Several human genetic diseases that affect striated muscle have been modeled by creating knockout mouse strains. However, many of these are perinatal lethal mutations that result in death from respiratory distress within hours after birth. As the diaphragm muscle does not contract until birth, the sudden increase in diaphragm activity creates permanent injury to the muscle causing it to fail to meet respiratory demands. Therefore, the impact of these mutations remains hidden throughout embryonic development and early death prevents investigators from performing detailed studies of other striated muscle groups past the neonatal stage.

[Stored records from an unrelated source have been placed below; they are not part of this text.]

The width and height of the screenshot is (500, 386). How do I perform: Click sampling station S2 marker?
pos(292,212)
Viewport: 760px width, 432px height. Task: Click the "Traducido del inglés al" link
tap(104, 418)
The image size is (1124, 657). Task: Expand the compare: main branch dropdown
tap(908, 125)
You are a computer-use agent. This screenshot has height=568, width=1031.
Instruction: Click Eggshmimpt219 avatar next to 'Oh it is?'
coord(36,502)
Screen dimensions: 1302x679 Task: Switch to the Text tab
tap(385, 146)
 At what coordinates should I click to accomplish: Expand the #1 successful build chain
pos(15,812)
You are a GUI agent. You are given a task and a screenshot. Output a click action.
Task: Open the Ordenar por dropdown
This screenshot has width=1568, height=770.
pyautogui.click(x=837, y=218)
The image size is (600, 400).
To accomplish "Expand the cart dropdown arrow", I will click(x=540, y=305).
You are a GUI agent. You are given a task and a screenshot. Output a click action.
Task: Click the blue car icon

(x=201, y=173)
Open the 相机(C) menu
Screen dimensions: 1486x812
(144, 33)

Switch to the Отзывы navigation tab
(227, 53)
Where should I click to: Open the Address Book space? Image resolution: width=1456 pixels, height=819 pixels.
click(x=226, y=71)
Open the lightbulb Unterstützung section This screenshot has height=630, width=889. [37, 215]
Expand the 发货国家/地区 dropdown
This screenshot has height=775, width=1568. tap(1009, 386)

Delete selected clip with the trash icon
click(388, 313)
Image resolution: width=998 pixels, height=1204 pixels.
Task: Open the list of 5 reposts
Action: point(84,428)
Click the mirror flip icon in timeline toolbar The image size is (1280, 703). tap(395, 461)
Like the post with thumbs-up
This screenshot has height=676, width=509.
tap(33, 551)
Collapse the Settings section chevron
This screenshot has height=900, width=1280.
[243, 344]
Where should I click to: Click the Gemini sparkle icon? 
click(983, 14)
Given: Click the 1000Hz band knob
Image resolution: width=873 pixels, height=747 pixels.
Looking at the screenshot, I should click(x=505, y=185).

Glycogen storage disease type II (GSDII), caused by a deficiency in acid alpha-glucosidase (GAA), leads to lysosomal accumulation of glycogen in all cell types and abnormal myofibrillogenesis in striated muscle. Contractile function of the diaphragm muscle is severely affected in both infantile-onset and late-onset individuals, with death often resulting from respiratory failure. The knockout mouse model of GSDII survives well into adulthood despite the gradual weakening of all striated muscle groups. Using this model, we investigated the delivery of recombinant adeno-associated virus (rAAV) vectors encoding the human GAA cDNA to the developing embryo. Results indicate specific high-level transduction of diaphragm tissue, leading to activity levels up to 10-fold higher than normal and restoration of normal contractile function. Up to an estimated 50 vector copies per diploid genome were quantified in treated diaphragms. Histological glycogen staining of treated diaphragms revealed prevention of lysosomal glycogen accumulation in almost all fibers when compared with untreated controls. This method could be employed with disease models where specific rescue of the diaphragm would allow for increased survival and thus further investigation into the impact of the gene deletion on other striated muscle groups.